『濱地健三郎の幽たる事件簿』有栖川有栖著/読了

人には視えないものが視える心霊探偵・濱地健三郎と、その助手・志摩ユリエが怪異な現象と相対する連作短編集の第二段。本作には『ホームにたたずむ』『姉は何処』『饒舌な依頼人』『浴槽の花婿』『お家がだんだん遠くなる』『ミステリー研究会の幽霊』『それは叫ぶ』の全7話が収録されています。

推理小説なのか怪談もののホラー小説なのかと聞かれたら、そのどちらでもありどちらでもないと言われるのでしょうか。著者自身は「あとがき」の中で「両者の境界線」というフレーズを使われていますが、そもそもミステリって、上質な謎の提示と論理的な解があれば成立するものだと解釈しているので、本シリーズもミステリとして楽しんで拝読しています。

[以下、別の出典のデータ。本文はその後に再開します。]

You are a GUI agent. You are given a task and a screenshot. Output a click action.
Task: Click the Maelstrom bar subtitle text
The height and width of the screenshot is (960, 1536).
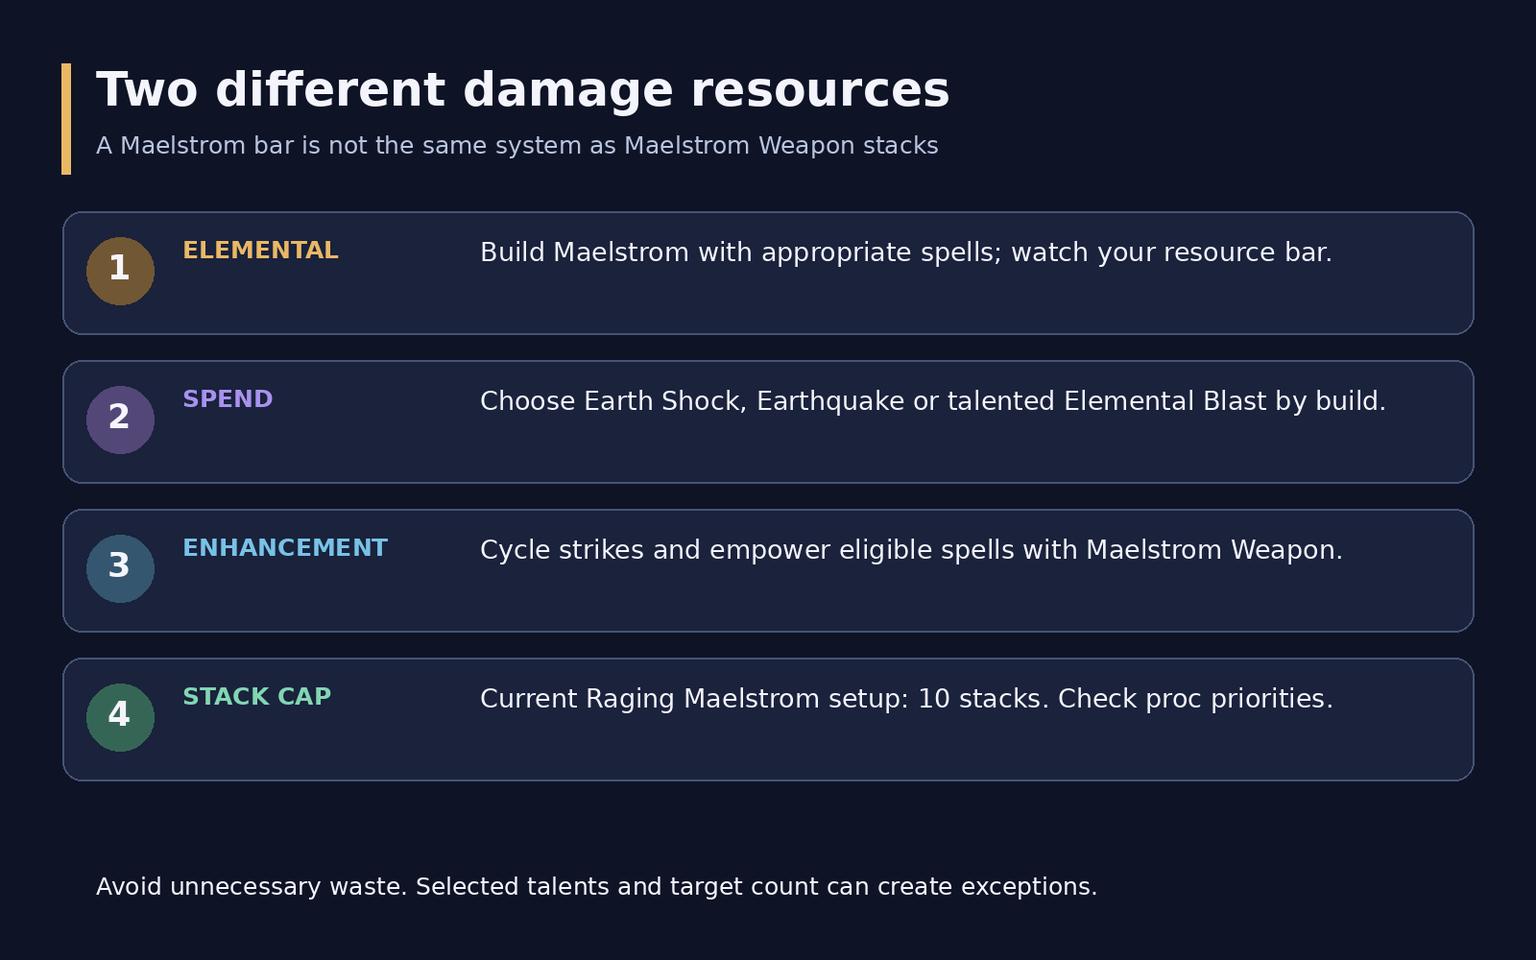pos(517,146)
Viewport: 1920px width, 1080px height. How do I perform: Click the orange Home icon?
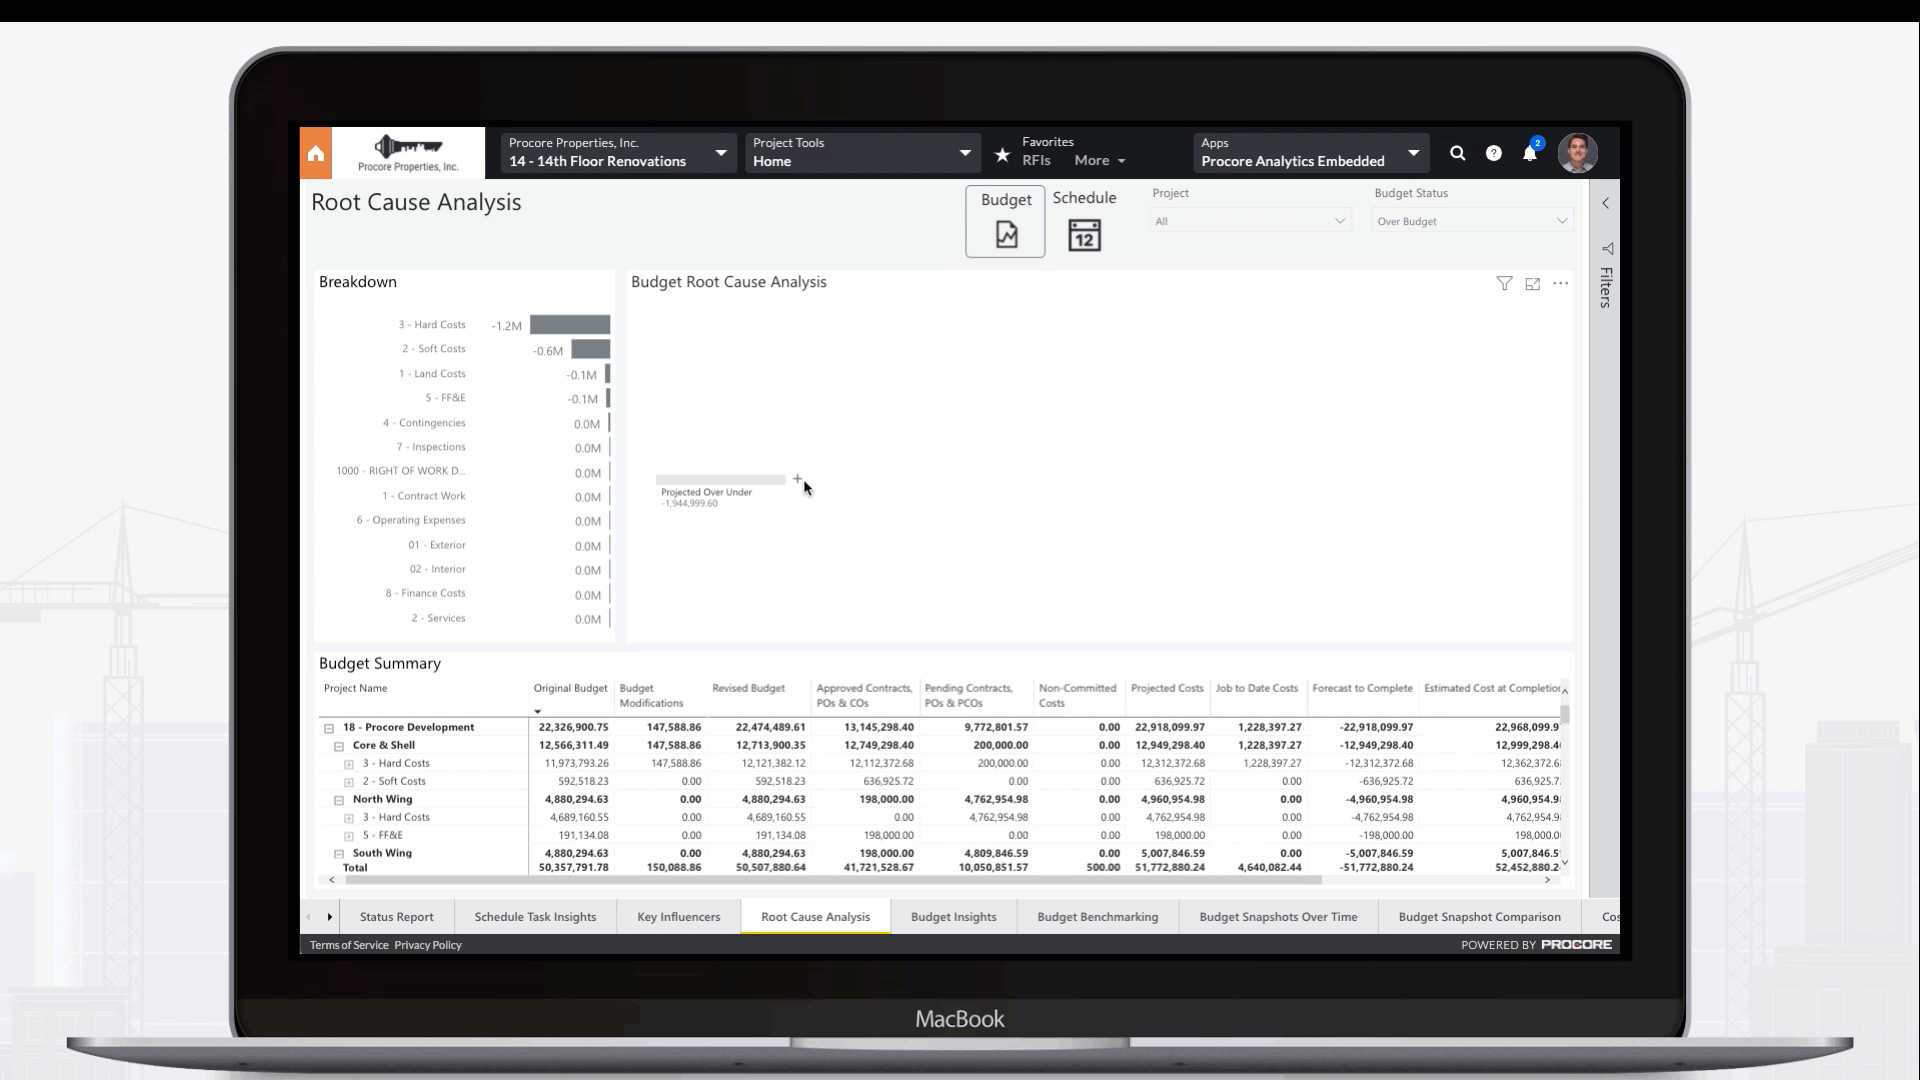coord(316,153)
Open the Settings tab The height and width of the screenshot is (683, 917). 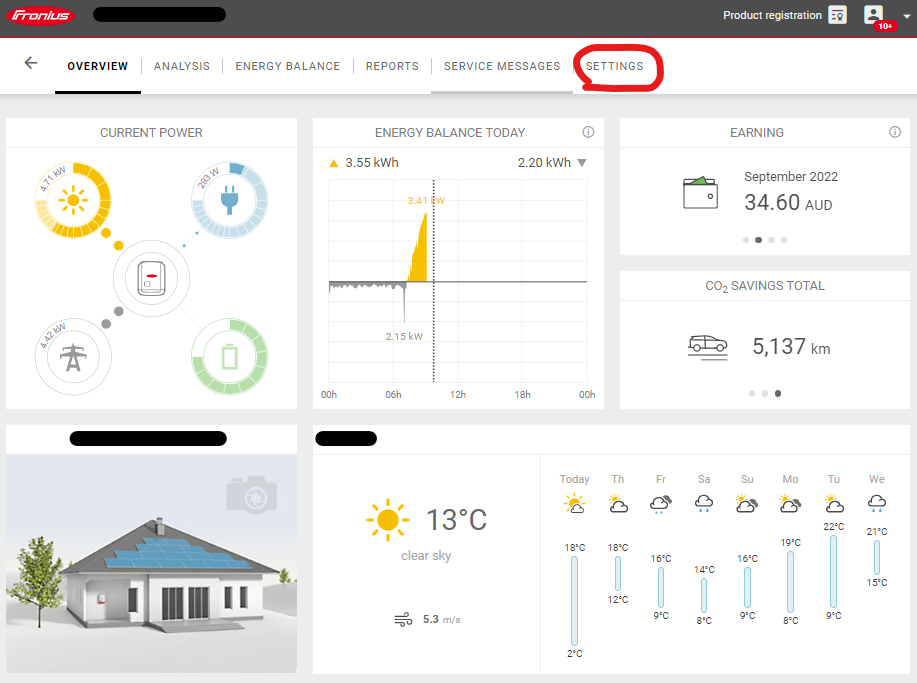[614, 66]
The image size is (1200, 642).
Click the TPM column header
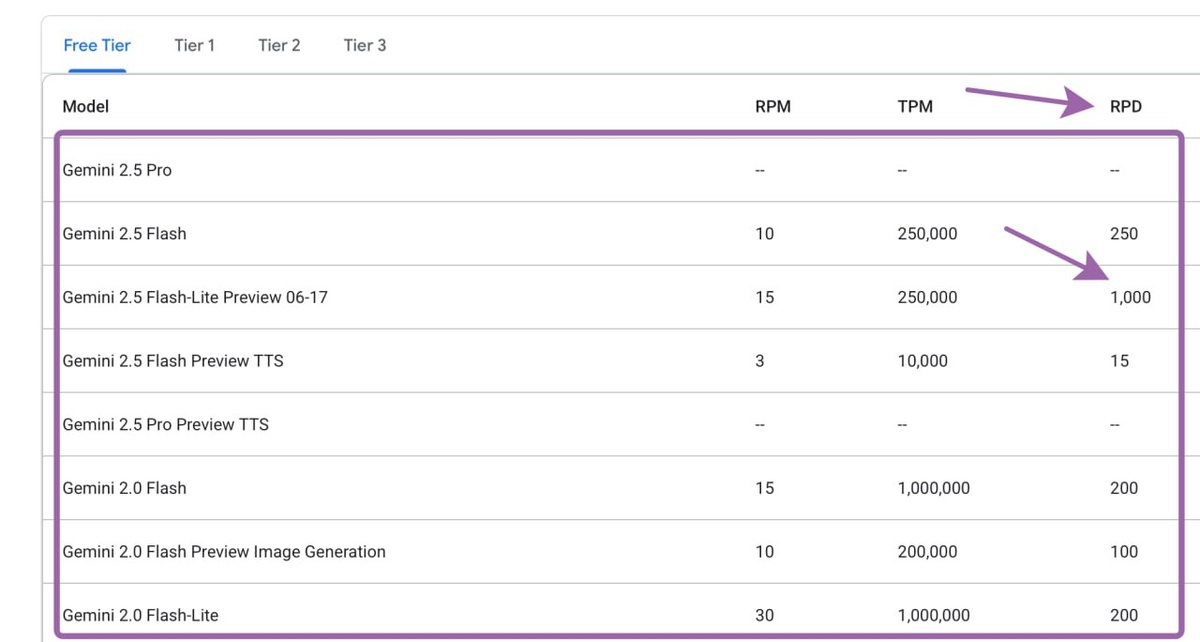pos(915,107)
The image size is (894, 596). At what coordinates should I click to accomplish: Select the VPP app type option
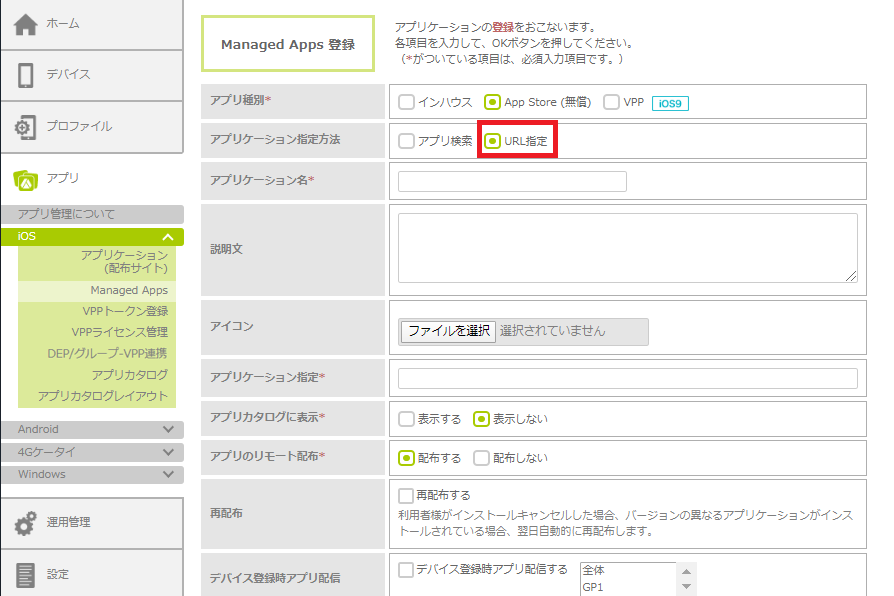(612, 102)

どの作品も興味深く面白かったのですが、怖かったのは『お家がどんどん遠くなる』でした。ただどの作品も不可思議な霊や妖の類の話しなのに、どこか人間らしいというか、そんな雰囲気が感じられます。たぶん探偵・濱地氏が纏う雰囲気なのかもしれませんね。怖いと言うよりも、哀しい話が多い様な気がします。

蒸し暑く寝苦しい夏の世に、是非。